In the diagram SOP ~ GNQ. find the value of x.

Answer 1

86-382+82x63

Step-by-step explanation:

Answer 2

The value of
`\(x\)` in the diagram
`\(SOP \sim GNQ\)` can be found using the property of similar triangles. Since
`\(SOP \sim GNQ\),` the corresponding angles are equal, and we can set up the proportion
`\((SO)/(GN) = (OP)/(NQ)\)` to find
`\(x\).`

Step-by-step explanation:

In similar triangles, corresponding angles are equal, and corresponding sides are in proportion. Given the similarity of triangles
`\(SOP\) and \(GNQ\)` (denoted as
`\(SOP \sim GNQ\)),` we can use the properties of similar triangles to find the value of
`\(x\)`.

The corresponding sides are
`\(SO\), \(GN\), \(OP\),`and
`\(NQ\).` According to the proportionality property, the ratio of corresponding sides is equal.
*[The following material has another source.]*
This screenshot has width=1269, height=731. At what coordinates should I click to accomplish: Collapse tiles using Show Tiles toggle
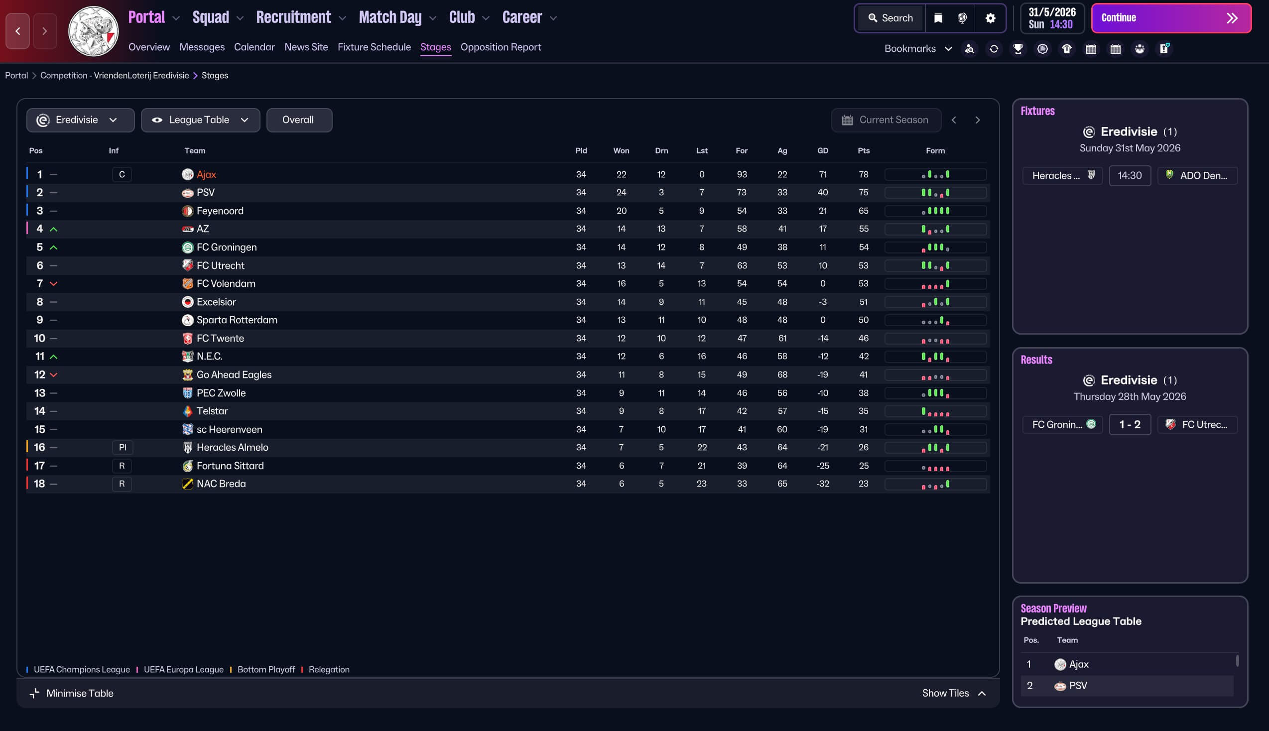coord(954,693)
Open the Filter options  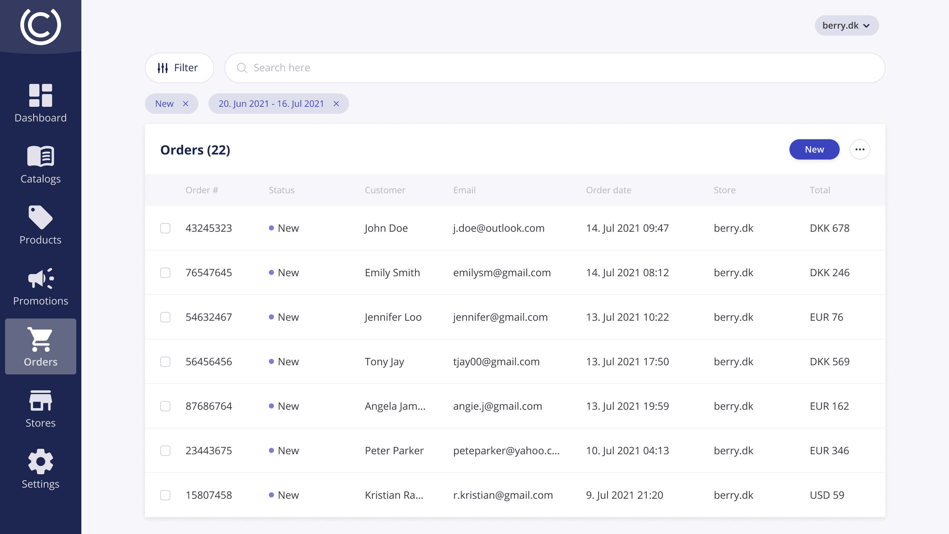[x=179, y=68]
Therefore, we can set up the proportion
`\((SO)/(GN) = (OP)/(NQ)\)` and solve for
`\(x\).`

Let
`\(SO = a\), \(GN = b\), \(OP = c\), and \(NQ = d\).` The proportion becomes
`\((a)/(b) = (c)/(d)\).` To find
`\(x\),` we can substitute the given values into this proportion. For example, if
`\(a = 3\), \(b = 6\), \(c = 5\), and \(d = x\), we get \((3)/(6) = (5)/(x)\).` Solving for
`\(x\),` we find
`\(x = 10\).` This process can be applied using the specific values provided in the diagram to determine the value of
`\(x\).`

In summary, the value of
`\(x\) in the diagram \(SOP \sim GNQ\)` is found using the proportionality property of similar triangles. By setting up the proportion
`\((SO)/(GN) = (OP)/(NQ)\)` and substituting the specific values, the solution for
`\(x\)` can be determined, providing insight into the relationships between corresponding sides in similar triangles.